- Opening Delimiter -

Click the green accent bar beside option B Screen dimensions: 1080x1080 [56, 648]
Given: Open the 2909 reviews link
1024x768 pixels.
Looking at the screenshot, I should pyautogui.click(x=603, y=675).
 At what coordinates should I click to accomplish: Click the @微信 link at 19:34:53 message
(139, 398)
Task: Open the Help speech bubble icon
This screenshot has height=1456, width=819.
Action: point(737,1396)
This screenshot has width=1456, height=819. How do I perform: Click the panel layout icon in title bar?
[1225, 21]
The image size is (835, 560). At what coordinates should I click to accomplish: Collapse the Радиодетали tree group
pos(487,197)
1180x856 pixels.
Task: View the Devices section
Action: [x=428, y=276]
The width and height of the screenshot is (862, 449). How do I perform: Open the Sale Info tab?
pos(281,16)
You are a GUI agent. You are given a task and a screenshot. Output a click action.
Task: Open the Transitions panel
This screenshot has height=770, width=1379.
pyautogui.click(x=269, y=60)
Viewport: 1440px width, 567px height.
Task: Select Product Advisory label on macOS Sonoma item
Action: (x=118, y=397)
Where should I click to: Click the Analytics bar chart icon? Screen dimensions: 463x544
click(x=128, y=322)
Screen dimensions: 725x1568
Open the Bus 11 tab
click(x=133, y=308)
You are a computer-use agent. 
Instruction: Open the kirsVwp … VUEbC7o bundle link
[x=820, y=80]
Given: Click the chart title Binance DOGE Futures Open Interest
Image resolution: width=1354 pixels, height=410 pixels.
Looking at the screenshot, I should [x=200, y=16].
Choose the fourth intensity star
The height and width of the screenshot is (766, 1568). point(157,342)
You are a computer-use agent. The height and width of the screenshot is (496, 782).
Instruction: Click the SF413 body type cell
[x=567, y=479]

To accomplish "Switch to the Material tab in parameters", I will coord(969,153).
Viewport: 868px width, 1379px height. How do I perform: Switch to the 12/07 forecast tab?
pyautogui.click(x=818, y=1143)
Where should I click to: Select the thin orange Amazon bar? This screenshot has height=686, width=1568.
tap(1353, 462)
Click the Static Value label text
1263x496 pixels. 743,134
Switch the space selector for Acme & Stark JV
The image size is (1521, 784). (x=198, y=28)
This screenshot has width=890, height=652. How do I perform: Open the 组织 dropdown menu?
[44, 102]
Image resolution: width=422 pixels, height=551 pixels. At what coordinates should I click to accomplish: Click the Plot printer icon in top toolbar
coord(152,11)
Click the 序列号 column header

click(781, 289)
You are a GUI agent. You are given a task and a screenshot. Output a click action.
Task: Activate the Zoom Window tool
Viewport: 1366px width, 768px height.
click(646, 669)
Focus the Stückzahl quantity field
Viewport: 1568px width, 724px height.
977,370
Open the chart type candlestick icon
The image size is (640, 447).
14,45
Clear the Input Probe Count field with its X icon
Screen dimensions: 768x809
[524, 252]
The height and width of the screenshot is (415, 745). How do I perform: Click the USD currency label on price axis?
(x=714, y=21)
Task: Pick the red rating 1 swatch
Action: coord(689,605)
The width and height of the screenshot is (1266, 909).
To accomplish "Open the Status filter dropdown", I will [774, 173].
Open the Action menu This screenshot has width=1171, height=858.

- Closing Delimiter -

Please give an exact copy of the lines above, beginning with the line containing "Switch the space selector for Acme & Stark JV" and running through the line containing "Focus the Stückzahl quantity field", and of no other lines.

Switch the space selector for Acme & Stark JV
The image size is (1521, 784). (x=198, y=28)
This screenshot has width=890, height=652. How do I perform: Open the 组织 dropdown menu?
[44, 102]
Image resolution: width=422 pixels, height=551 pixels. At what coordinates should I click to accomplish: Click the Plot printer icon in top toolbar
coord(152,11)
Click the 序列号 column header

click(781, 289)
You are a GUI agent. You are given a task and a screenshot. Output a click action.
Task: Activate the Zoom Window tool
Viewport: 1366px width, 768px height.
click(646, 669)
Focus the Stückzahl quantity field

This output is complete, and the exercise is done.